U.S. Secretary of Education Arne Duncan will add to the renewed focus on criminal justice reform with a speech Wednesday afternoon calling on state and local government leaders to invest in schools instead of jails.
Duncan, in a speech at the National Press Club, will encourage officials to divert money away from prisons and into the hands of teachers in the nation's most impoverished schools.
If half the people convicted of nonviolent crimes were taken out of prisons and placed in alternative environments, states and localities could save at least $15 billion, Duncan will say. The savings could give meaningful salary increases to teachers working in disadvantaged communities, or fund teacher leadership programs that allow senior educators to mentor peers, according to Duncan.
"That sort of investment wouldn’t just make teachers and struggling communities feel more valued. It would have ripple effects on our economy and our civic life," Duncan will say, according to an advance copy of his remarks. "This is not about being soft on dangerous criminals -- this is about finding ways, consistent with wise criminal justice policies, to reapportion our resources so we prevent crime in the first place."
Indeed, in recent years, funding growth for prisons has far outpaced the increased spending on education.

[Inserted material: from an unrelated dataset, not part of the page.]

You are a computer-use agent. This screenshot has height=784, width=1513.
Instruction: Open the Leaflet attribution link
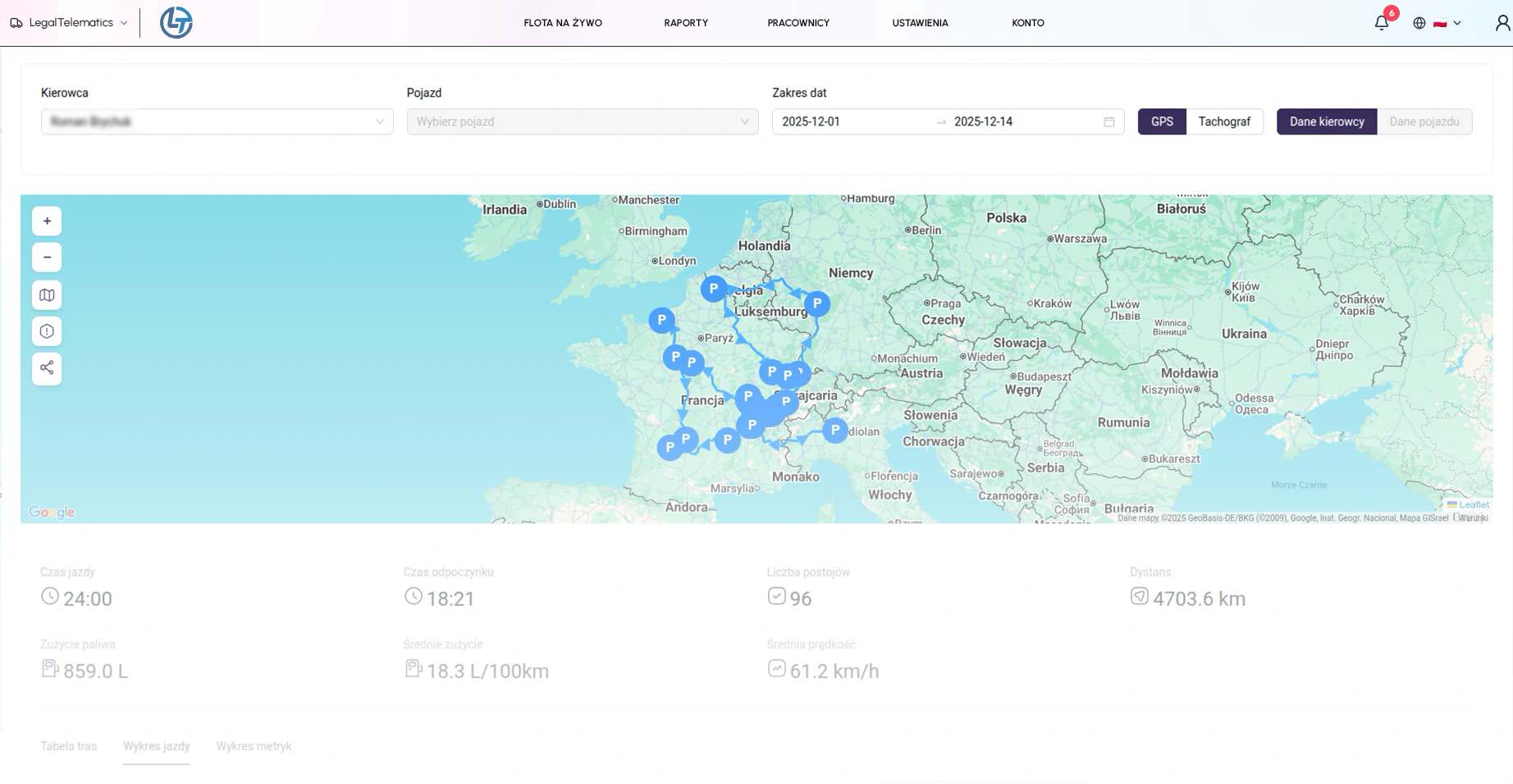1473,505
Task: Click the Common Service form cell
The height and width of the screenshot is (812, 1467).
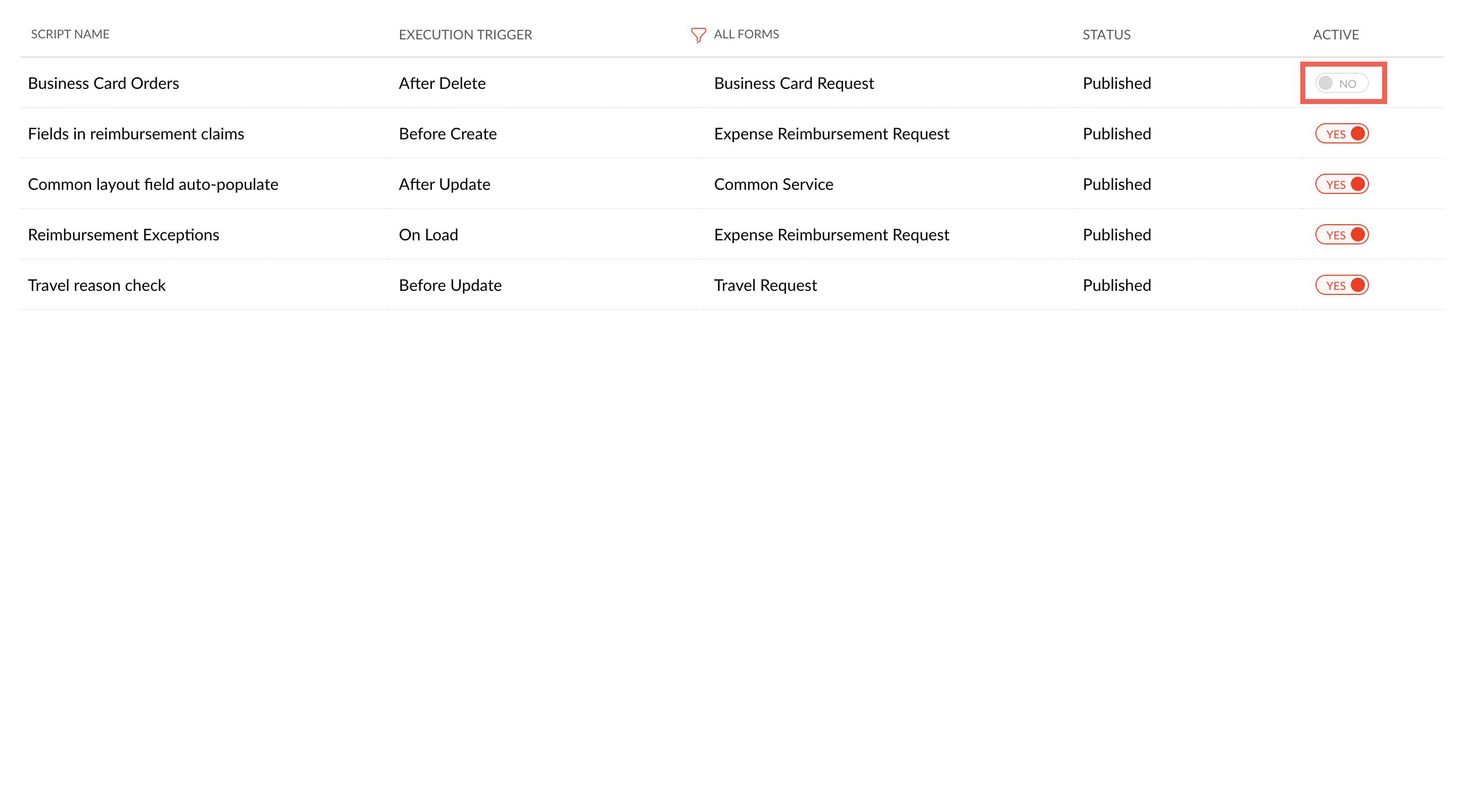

Because a majority of state prison inmates are high school dropouts, Duncan's idea is to invest in keeping at-risk children in school, providing them with meaningful opportunities that keep them away from trouble. Schools, meanwhile, should recognize factors that contribute to the school-to-prison pipeline, a term used to describe how students are pushed out of schools through harsh discipline and into the streets.
A first step to ending this pipeline may mean that teachers and school administrators have to recognize implicit biases that contribute to disproportionate suspension and expulsion rates for students of color. In the 2011-12 school year, black students were suspended or expelled three times more often than their white counterparts.
"A child holds a clock. And we see a bomb," Duncan will say.